The recent ‘big freeze’ in the UK certainly highlighted the capacity problems of Heathrow airport. Currently operating at 98 per cent capacity, it had no room in its flight schedules to accommodate any delays caused by the adverse weather conditions. As a result hundreds of flights were cancelled, although disruption was significantly less than in previous years.
The shortage of capacity at Heathrow is said to be costing the UK £14 bn a year in lost trade according to a recent report commissioned by the airport. That figure could rise to £26 bn a year by 2030 if the problem is not resolved. Based on these figures one could therefore assume that expansion will ensure that businesses in the South East region, and ultimately the UK, continue to thrive and that inaction will jeopardise economic growth.
I certainly believe that if the UK is to increase inward investment it needs to demonstrate leadership in transportation infrastructure. That includes the ability to serve new and growing global markets. The Thames Valley is a major growth region and has a positive impact on UK GDP, making it one of the three top performing economies in the UK. According to the Thames Valley Berkshire Local Enterprise Partnership 75 percent of businesses in the region state that the proximity to Heathrow is a primary reason for their choice of location.
Other European destinations have already surpassed the UK in terms of the number of flights that their airports can cater for. Take Germany for example, it is already on track with its airport expansion with Frankfurt now serving more destinations than Heathrow. With £19.5 bn worth of exports in London and the South East dependant on air travel, the UK cannot afford to lose market share.
The original Heathrow expansion plan was extremely well supported by businesses, the aviation industry, the British Chambers of Commerce, the Confederation of British Industry, the Trades Union Congress and the then Labour government. The project was subsequently heavily opposed by the coalition government when it came into power, the Mayor of London, Boris Johnson as well as by many environmental and local advocacy groups as well as a number of prominent individuals. As a result, the expansion project was cancelled in 2010.
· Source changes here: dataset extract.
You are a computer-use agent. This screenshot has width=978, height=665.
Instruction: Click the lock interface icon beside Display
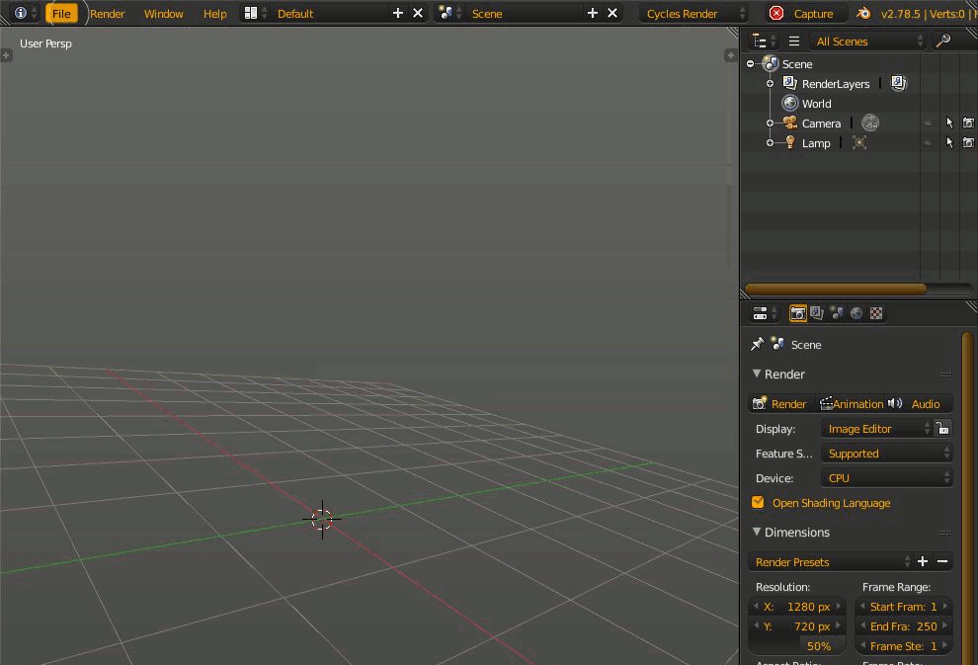[943, 429]
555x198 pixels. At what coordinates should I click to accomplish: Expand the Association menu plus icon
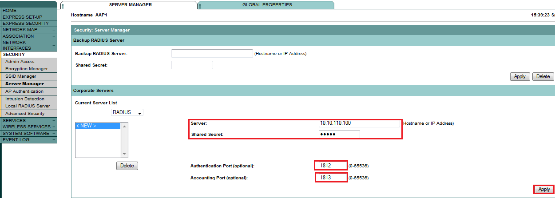click(x=54, y=36)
Today, Heathrow bosses are still keen to see a third runway built and although the government has ruled it out for the time being, it has asked a commission headed by Sir Howard Davies to advise on future UK airport capacity needs. The Davies Commission is expected to present an interim report to the government by the end of 2013, with a full report due in the summer of 2015 – after the next general election.
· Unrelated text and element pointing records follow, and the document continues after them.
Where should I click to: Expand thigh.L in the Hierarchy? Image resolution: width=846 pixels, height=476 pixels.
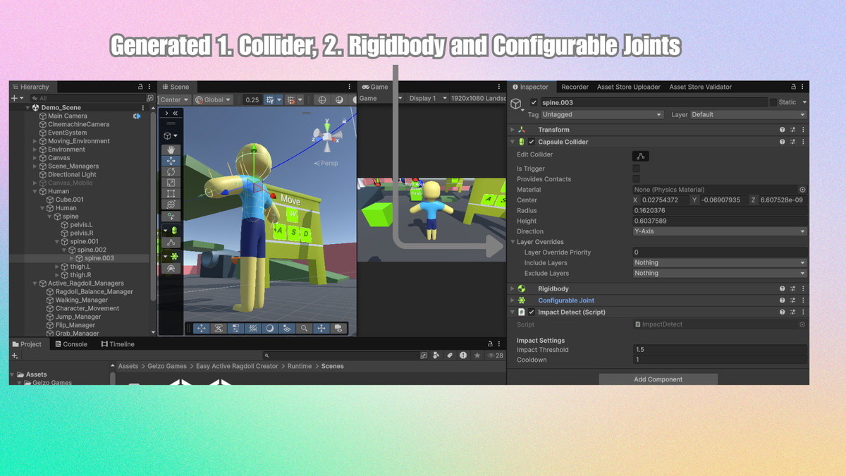click(56, 266)
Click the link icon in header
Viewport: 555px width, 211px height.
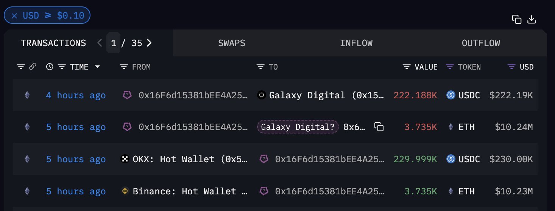pos(33,67)
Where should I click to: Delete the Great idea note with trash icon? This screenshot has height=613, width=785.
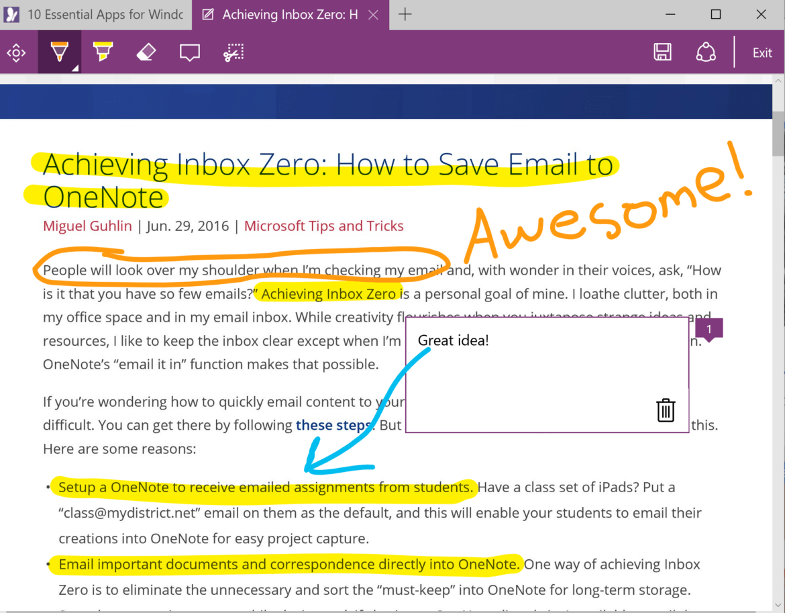coord(666,410)
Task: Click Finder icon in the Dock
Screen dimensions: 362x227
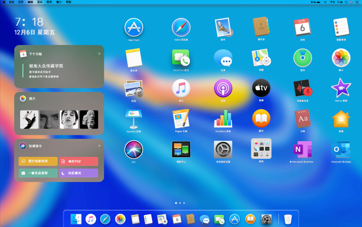Action: click(76, 219)
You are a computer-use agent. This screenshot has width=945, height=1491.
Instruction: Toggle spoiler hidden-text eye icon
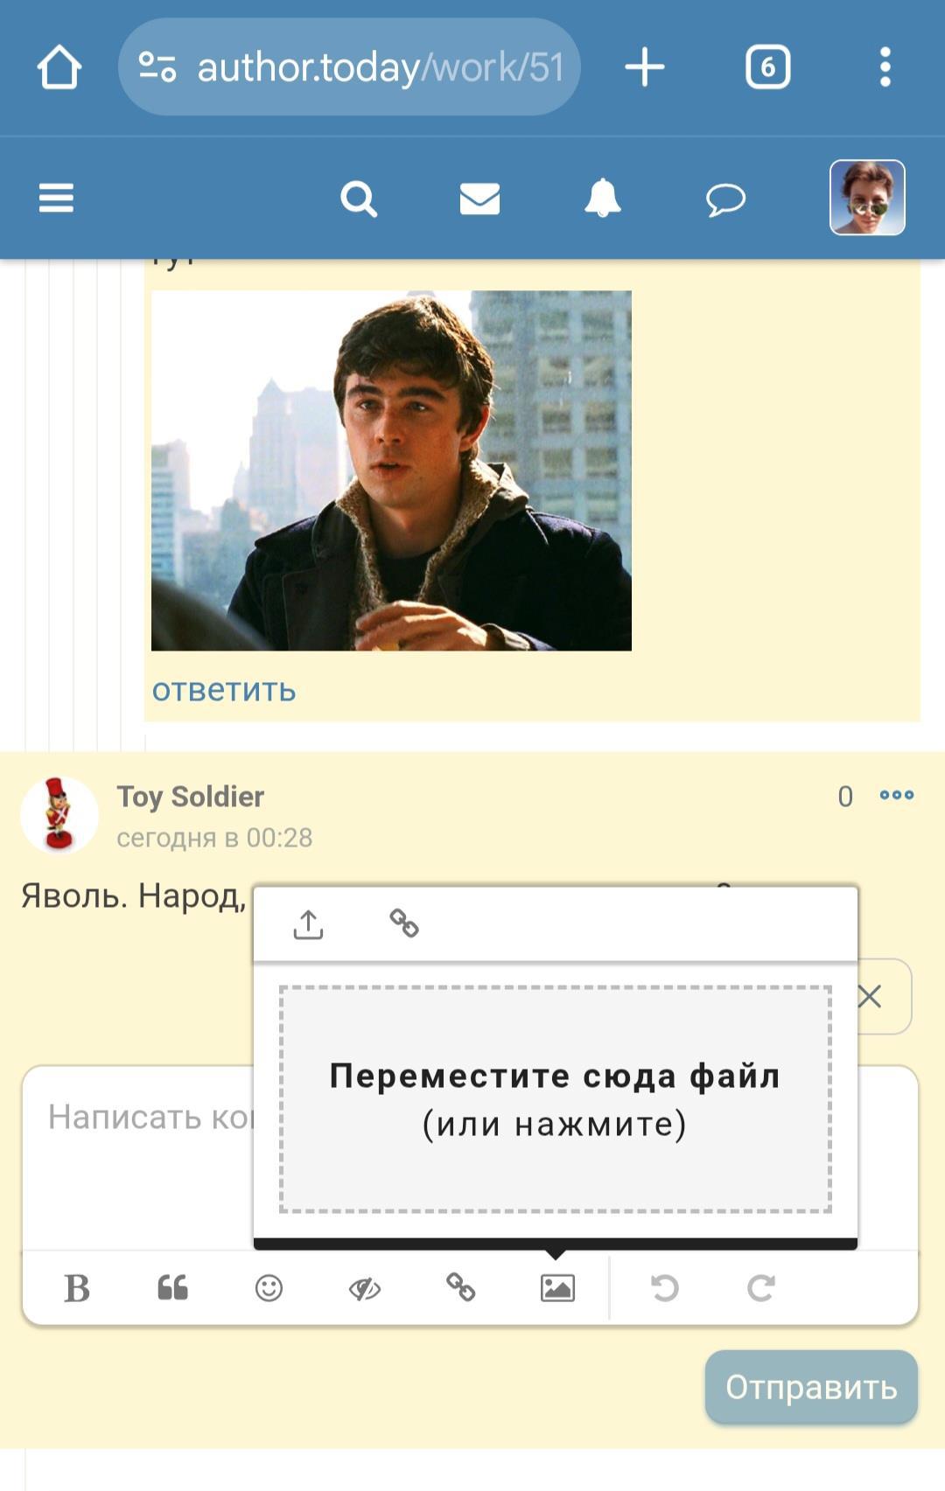pos(365,1288)
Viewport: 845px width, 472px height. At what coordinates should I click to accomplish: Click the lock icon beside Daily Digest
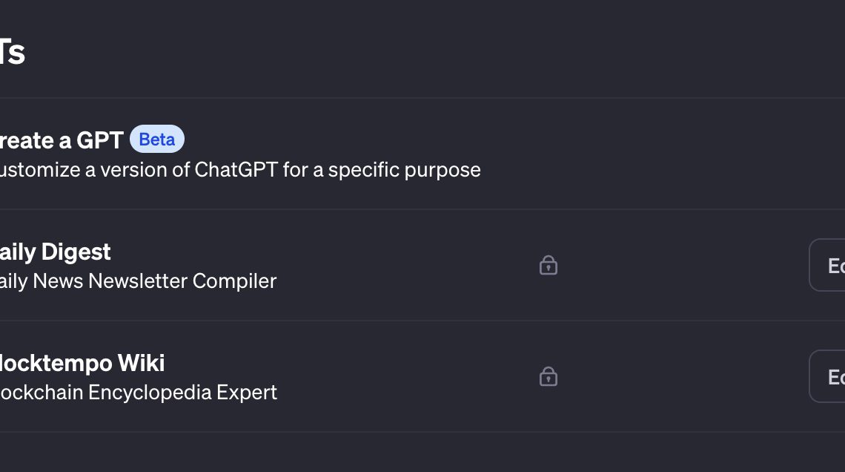(x=548, y=265)
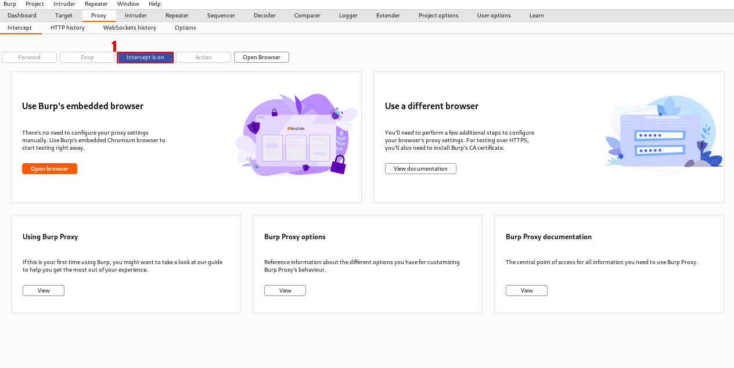
Task: Open the Burp menu
Action: pyautogui.click(x=10, y=4)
From my perspective, having worked on multiple projects in the aviation industry over the years, whether Heathrow is expanded or a new airport is built in East London, both will be enormous undertakings; although I do agree that we need to expand UK airport capacity. These are complex infrastructure programmes with huge implications for residents, the environment, surrounding road and rail networks and the overall economy. Analysing this from a project management viewpoint, it will be difficult to expand Heathrow as the airport is already located in a very built up area. And whilst it might be good for business, it won’t necessarily be good for local residents. I imagine that there will be continued fervent opposition especially from those in the surrounding areas who would be affected by the noise. I also know that there will be all sorts of issues maintaining ‘business as usual’ for the airport whilst any building is underway. The aviation industry is highly competitive and Heathrow certainly cannot afford any disruption or downtime to its services; although the airport has had a good track record in minimising disruption whilst expanding and upgrading its terminal infrastructure in recent years.
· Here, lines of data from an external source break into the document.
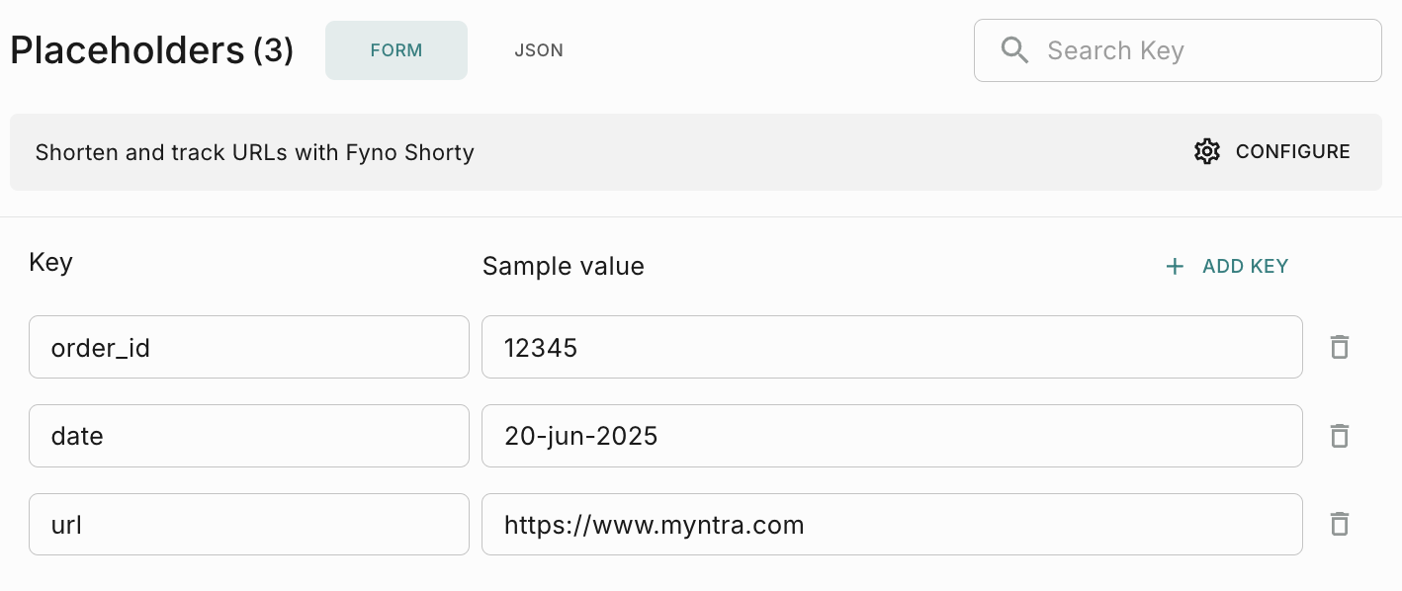Click the url key field
Image resolution: width=1402 pixels, height=591 pixels.
pyautogui.click(x=248, y=524)
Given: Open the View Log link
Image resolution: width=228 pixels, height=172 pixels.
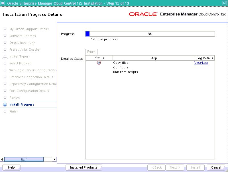Looking at the screenshot, I should pyautogui.click(x=201, y=63).
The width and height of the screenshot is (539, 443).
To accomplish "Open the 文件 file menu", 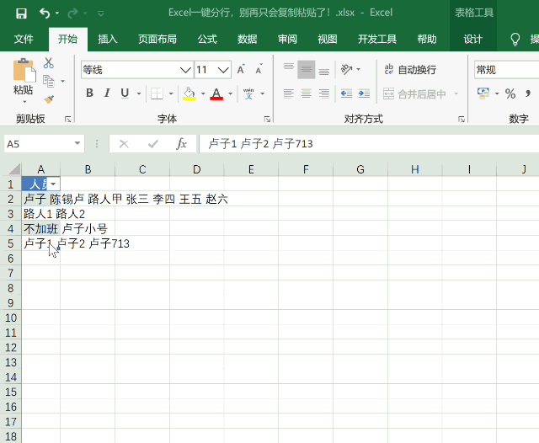I will (24, 39).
In the end, Sir Howard Davies might not actually recommend it when he reports back in 2015. And, even if he does, the next government will have to back it. If it clears all these hurdles, Heathrow’s owners say it will then take at least eight years to get planning permission and finally build the runway. That said a brand new airport will take 30 years to build. Given the impact this is likely to have on our global economic standing, it seems to me that we can’t afford to wait too long for a decision on a clear way forward.
Clearly, this is not a debate that we are going to solve overnight. We should certainly however look at the infrastructure of all existing airports in the UK, which I hope the Davies Commission will review. We should also look at successful airport new build and expansion projects elsewhere in the world; for instance Hong Kong International airport, as I think we can learn a lot from how Hong Kong approached rebuilding on land reclaimed from the harbour.
I for one will be very interested to see Sir Howard Davies recommendations when the report is finally published. In the meantime the debate is certain to rage on from all quarters.